La muerte no avisa, pero deja preguntas. En el bosque silencioso de la ciudad universitaria de la Universidad Nacional del Altiplano (UNA) de Puno, fue hallado sin vida Noé Mejía Tapia, estudiante de 27 años de la Facultad de Ciencias Biológicas. Su nombre ahora no solo figura en un parte policial, sino en una estadística que incomoda: la de los jóvenes que cargan solos el peso del fracaso académico y la presión institucional.

De acuerdo con un informe de la Oficina de Tutoría Universitaria, el estudiante se encontraba en riesgo académico durante el presente semestre, al cursar dos asignaturas en tercera matrícula, una condición que, en el sistema universitario, suele significar advertencia, angustia y amenaza de expulsión encubierta.

Acompañamiento que no alcanzó

La responsable del área de Tutoría, Sayda Paredes, informó que Mejía Tapia recibió orientación y acompañamiento académico conforme a los protocolos establecidos. Sin embargo, la pregunta inevitable queda flotando: ¿basta un seguimiento administrativo cuando el problema no siempre es solo académico?

El joven había iniciado su vida universitaria en la Escuela Profesional de Medicina Veterinaria y Zootecnia, carrera que abandonó años atrás, antes de trasladarse a Ciencias Biológicas. Un cambio que habla de búsqueda, pero también de un trayecto marcado por la incertidumbre.

Universidad y responsabilidad compartida

Tras conocerse el hecho, las autoridades universitarias y el Consejo Universitario expresaron públicamente sus condolencias a la familia del estudiante. Asimismo, reiteraron el llamado a los alumnos que atraviesan dificultades académicas o emocionales para que acudan a los servicios de Bienestar Social y Tutoría.

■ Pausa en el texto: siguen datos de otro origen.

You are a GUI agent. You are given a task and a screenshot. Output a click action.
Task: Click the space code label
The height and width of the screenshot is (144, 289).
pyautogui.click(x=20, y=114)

Pero la tragedia obliga a ir más allá del comunicado formal. La salud mental en las universidades públicas sigue siendo un discurso correcto y una práctica insuficiente. El riesgo académico no es solo una cifra en un reporte: es, muchas veces, el síntoma visible de una presión silenciosa.

El último adiós

Los restos de Noé Mejía Tapia serán sepultados hoy miércoles en el Cementerio Satélite de Juliaca. Mientras tanto, la comunidad universitaria guarda silencio. Un silencio incómodo, cargado de duelo y de una pregunta que no aparece en ningún sílabo: ¿quién cuida realmente a los estudiantes cuando ya no pueden más?

Porque cuando un joven muere dentro de una universidad, no solo se apaga una vida. También se apaga una alerta que el sistema insiste en no escuchar.